The problem is that we can lead one army and have to defend against like ~8 armies while in war with several kingdoms. But I also consider the game "won" when I´ve conquered half the map. It´s just a boring grind after that to conquer the rest.

Also I don´t really notice a huge difference between "defensive/neutral/offensive" stance if at all. It would be better if we could assign our parties and vassals different objectives like "defend area X / raid area X / patrol for enemies / train and/or build up your party".
 

JunKeteer

Veteran
This complaint is similar to the "Endless War" item. At some point in the game when you own perhaps half the map, you tend to become an observer instead of a player, and half the game disappears. By that I mean that everyone declares war on you, there is never any peace to do anything but fight, and most decisions are made by AI clans via the council, and most future success depends on how well the AI clans fight for you. It is amazing how well they do sometimes but they can also be very stupid. But the main complaint is that the player is really no longer playing the game. You don't assign fiefs, you can't direct clan armies, you can't decide where to defend or attack, fief management by AI clans is dubious or non-existent, and the game sort of plays itself. I understand the need for play balance and I don't really have any miracle suggestions but it is a shame the late game play sort of disappears.
Yep, after a certain point, it's just repeated army v army bash.
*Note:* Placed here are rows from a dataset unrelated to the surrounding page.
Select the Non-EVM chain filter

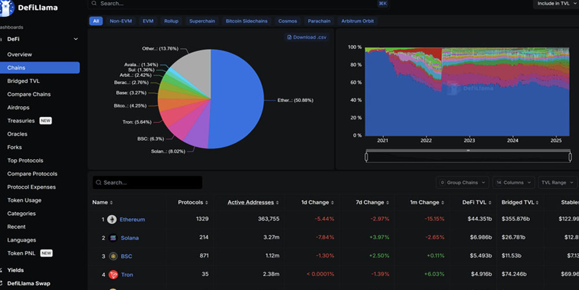pos(120,21)
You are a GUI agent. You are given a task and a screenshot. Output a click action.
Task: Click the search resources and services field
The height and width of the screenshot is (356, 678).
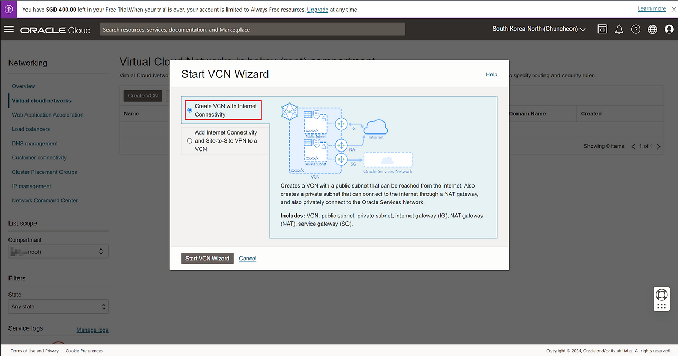coord(252,30)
To even have those large number engagements be enjoyable, you need to be able to control it closer to what it's like in Total War games (there's a mod currently for that) to play just the strategist.
There's barely/rarely any smaller engagements at that point that make the basic/type of FPS tactics control scheme in BL fun to direct.
Once a war is dec'd, almost every lord is insta-gibbed into an army (influence inflation) for their braindead AI decisions with absolutely no player agency unless they create their own army which will always steamroll (hence easily owning more and more of the whole map within a year).
Other than that, those AI parties that don't meet the army-criteria ratio (still a weird bandaid solution implementation) just stay in town or that one nearby village to just vacuum instant recruits until they can join (usually see 5+ lords doing exact same thing).

There's nothing past owning that first town or so that is worthwhile or within the player agency or challenge to really continue if that is considered 'late-game'.
 
The problem is that we can lead one army and have to defend against like ~8 armies while in war with several kingdoms. But I also consider the game "won" when I´ve conquered half the map. It´s just a boring grind after that to conquer the rest.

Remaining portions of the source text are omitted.